• What you need to do
Answer the following questions using the yeast discussion below.
1. Which yeast supplier does Cloudwater now use for its top-rated DIPAs?
2. Of which yeast family is Conan said to be part?
3. Who states in BLAM that Belgian yeasts have a certain amount of wine yeast in their ancestry?

• Supplied text

The Conan stuff is all pers comm I'm afraid, but there's public evidence in the form of e.g. Cloudwater now using Lallemand for their top-ratedDIPAs when they used to use 095 and 4000.

Conan being part of Whitbread family is well known from the genome sequencing data being collated on Suregork's site above.

Stan Hieronymus states in BLAM that Belgian yeasts have a certain amount of wine yeast in their ancestry. I've come across more hints in that direction
Don't take it too literally, as implying all Belgian yeast are say 10% "wine". There's no such thing as a typical Belgian yeast, there are big-name Belgian beers made with lager yeast and British yeast and all sorts. The main saison family are pure cerevisiae and quite closely related to typical wine yeasts, but kud hybrids are a different story.
 
Sure. Stan Hieronymus in BLAM, for example.


Granted that I'm exploring the outer reaches of my expertise here, if by "domesticated" you mean S. Cerevisae, Wikipedia begs to differ:



But I'm not necessarily right. :)

OK, so no scientific source as I thought.

Wikipedia isn't a reliable source either. Whoever wrote that entry was using information from a microbiology textbook probably dating back to the '40s that is unfortunately still circulating. The scientific consesus now is that that capability is forever gone as nobody has actually managed to get S.cerevisiae to do the deed. :D
 
@Vale71 - but we're not just talking about cases where you go back to a frozen master copy of a yeast, in the case of harvesting you are talking about taking that mutated yeast in a beer, often streaming down to a single cfu, and then using that as the basis of what a different company uses tobank. As a a result it will be different - maybe significantly so, maybe not, but it will be different.

Again you base your statement on the premise that all yeast will mutate during fermentation so that any cfu will be different from the original stock yeast. This is hardly the case and anyway there are ways to make sure this is not the case so assuming this did not happen is a best bet than assuming this has surely happened.
 
This is hardly the case and anyway there are ways to make sure this is not the case so assuming this did not happen is a best bet than assuming this has surely happened.

Citation needed.

Compare with e.g. https://www.pnas.org/content/111/22/E2310 and more recent studies, not currently open-source, that have shown higher mutation rates in beer.

I'll say again - every time yeast replicate their DNA they risk errors in that process. Since they replicate during fermentation there will always be mutations during fermentation.
 
There are undoubtedly phenotypic differences, but in our age of refrigeration and largely standardized fermentation practices, I doubt many genetic changes are happening to yeast in commercial breweries today. That said, and as other research has shown, the great stresses put on ale yeast of 100+ years ago is another story and it is no surprise there are so many genetically different variations of what could have been the same strain. Especially for UK yeasts and the huge variation in fermentation process, harvest, storage, ect.

Dataset entries
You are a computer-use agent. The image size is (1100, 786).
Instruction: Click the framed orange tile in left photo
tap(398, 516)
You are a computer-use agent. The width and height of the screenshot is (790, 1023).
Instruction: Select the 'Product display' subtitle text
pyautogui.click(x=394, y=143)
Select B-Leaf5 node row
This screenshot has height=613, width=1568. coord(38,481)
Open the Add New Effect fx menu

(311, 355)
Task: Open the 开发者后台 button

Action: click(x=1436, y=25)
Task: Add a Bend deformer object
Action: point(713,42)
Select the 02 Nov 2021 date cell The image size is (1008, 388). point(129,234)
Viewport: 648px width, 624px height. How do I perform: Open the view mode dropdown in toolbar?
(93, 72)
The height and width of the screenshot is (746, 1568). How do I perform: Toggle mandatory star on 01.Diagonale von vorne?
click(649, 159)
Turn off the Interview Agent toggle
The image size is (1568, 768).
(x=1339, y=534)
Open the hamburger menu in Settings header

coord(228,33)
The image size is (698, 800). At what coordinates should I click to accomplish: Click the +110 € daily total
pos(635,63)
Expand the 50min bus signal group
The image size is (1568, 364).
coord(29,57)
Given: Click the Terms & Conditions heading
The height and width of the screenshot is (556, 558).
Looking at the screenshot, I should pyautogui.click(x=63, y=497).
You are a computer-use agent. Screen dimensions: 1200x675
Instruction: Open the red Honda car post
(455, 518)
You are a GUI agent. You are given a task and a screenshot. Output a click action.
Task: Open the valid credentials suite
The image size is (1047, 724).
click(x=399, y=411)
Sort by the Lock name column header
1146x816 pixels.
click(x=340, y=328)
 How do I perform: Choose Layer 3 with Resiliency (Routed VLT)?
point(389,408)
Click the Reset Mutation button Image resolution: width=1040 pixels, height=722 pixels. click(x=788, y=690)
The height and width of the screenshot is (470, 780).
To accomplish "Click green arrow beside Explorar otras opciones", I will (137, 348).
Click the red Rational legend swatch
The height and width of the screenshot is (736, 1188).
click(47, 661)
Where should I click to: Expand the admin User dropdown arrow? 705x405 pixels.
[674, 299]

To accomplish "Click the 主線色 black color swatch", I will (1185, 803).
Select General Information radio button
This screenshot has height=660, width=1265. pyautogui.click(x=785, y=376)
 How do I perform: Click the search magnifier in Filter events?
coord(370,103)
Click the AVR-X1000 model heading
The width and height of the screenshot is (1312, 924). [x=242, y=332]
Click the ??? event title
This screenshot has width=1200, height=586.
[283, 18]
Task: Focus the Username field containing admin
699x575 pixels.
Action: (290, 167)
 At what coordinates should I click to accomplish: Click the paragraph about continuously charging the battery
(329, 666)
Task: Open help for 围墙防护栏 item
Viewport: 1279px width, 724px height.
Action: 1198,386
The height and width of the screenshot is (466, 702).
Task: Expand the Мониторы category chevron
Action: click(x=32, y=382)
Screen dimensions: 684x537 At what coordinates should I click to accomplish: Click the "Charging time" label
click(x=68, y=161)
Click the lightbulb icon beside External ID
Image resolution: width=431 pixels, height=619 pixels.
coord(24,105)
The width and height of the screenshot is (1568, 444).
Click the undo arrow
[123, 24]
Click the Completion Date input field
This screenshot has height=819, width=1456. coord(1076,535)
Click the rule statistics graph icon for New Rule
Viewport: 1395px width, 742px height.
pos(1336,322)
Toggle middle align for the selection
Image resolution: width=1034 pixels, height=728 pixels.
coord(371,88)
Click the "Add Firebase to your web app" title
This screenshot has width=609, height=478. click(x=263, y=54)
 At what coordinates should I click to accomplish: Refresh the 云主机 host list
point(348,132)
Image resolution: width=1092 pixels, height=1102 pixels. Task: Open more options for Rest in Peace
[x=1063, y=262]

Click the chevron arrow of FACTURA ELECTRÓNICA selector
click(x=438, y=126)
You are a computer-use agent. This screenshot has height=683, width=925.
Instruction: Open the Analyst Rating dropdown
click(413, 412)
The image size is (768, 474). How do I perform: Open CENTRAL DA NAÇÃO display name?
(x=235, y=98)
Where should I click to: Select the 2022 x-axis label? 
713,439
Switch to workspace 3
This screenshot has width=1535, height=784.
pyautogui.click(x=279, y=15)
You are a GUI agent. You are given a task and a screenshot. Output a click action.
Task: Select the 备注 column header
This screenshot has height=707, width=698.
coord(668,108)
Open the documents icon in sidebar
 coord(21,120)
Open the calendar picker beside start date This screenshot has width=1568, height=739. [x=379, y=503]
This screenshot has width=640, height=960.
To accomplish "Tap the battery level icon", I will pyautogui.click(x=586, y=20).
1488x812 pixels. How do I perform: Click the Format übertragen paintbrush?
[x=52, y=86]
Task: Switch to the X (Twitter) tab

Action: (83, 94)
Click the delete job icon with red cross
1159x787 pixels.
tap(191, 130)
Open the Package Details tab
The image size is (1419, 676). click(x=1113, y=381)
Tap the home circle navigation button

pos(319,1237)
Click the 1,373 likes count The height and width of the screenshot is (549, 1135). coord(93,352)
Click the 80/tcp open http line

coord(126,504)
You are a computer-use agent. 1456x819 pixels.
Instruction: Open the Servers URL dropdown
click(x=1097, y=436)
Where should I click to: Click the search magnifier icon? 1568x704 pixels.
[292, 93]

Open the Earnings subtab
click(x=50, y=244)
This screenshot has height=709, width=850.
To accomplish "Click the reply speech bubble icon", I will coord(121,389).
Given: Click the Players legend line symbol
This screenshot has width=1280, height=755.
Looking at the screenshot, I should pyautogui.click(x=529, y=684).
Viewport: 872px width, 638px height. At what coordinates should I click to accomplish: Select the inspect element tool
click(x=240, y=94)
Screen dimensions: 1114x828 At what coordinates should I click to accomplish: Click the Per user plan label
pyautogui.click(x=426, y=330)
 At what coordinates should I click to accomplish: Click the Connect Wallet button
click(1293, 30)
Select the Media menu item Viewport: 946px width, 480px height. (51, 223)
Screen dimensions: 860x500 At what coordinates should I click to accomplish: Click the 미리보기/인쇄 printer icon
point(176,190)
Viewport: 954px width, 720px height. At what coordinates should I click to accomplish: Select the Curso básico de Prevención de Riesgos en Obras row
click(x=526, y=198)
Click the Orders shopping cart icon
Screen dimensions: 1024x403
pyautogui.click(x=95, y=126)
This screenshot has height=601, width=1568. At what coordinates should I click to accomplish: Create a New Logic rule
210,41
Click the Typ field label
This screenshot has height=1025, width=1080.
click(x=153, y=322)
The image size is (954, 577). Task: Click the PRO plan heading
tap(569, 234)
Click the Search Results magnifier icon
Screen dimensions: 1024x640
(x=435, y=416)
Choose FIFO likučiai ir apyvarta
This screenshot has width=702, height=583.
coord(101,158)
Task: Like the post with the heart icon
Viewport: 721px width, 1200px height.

• Response box
1. Lallemand.
2. The Whitbread family.
3. Stan Hieronymus.